Coverage emphasizes attested languages and varieties documented in the scholarly literature, with criteria influenced by practices at the International Phonetic Association, standards like ISO 639-3, and catalogues maintained by organizations such as SIL International and the Endangered Languages Project. The database documents sources ranging from field reports by researchers at the School of Oriental and African Studies and the Australian National University to descriptive grammars published by Cambridge University Press and Oxford University Press, and archival collections at institutions like the British Library and the American Philosophical Society. It cross-references to regional resources such as the Pacific Manuscripts Bureau, the Australian Institute of Aboriginal and Torres Strait Islander Studies, and the Sakipunan ng mga Manunulat (as an example of regional scholarly networks).
Researchers at the Max Planck Institute for the Science of Human History, computational linguists at the University of Edinburgh, corpus builders at the University of Pennsylvania, and archivists at the School of Oriental and African Studies use the database for language identification, bibliographic linkage, and phylogenetic studies. It supports workflows in projects like the World Loanword Database, the Glottobank project, PHOIBLE, and the Intercontinental Dictionary Series, and it is integrated into tools developed at institutions such as the Center for Open Science, the Harvard Dataverse, and the Open Science Framework. Language technology developers at companies like Google and research groups at Microsoft Research and Facebook AI Research reference it for dataset documentation and language tagging. Field linguists associated with University of California, Los Angeles, Leiden University, and McGill University use it to connect field notes and corpora to stable identifiers.
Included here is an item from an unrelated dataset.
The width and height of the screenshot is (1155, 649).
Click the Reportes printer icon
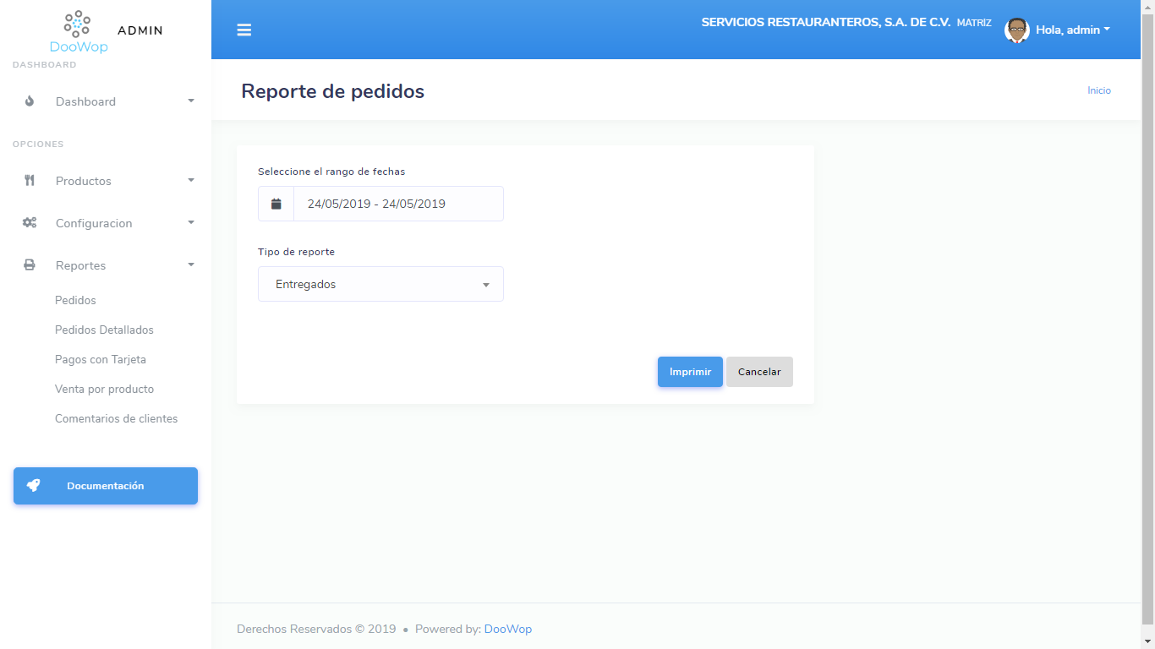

The resource has been praised by scholars at the Linguistic Society of America, the Royal Society, and editorial boards of journals like Language and Diachronica for its rigorous bibliographic focus, but it has also attracted critique from entities including SIL International, some staff at Ethnologue, and scholars at the University of Vienna regarding classification choices and contrasts with ISO 639-3 codes. Debates involve methodological positions associated with scholars like Joseph Greenberg and Lyle Campbell, and institutions such as the Max Planck Society and the British Academy have engaged in discussions about standards and interoperability. Commentators from the Open Knowledge Foundation and the Digital Humanities community have highlighted strengths in openness while noting challenges in reconciling competing taxonomies from publishers like Cambridge University Press and Oxford University Press and databases maintained by SIL International and national libraries.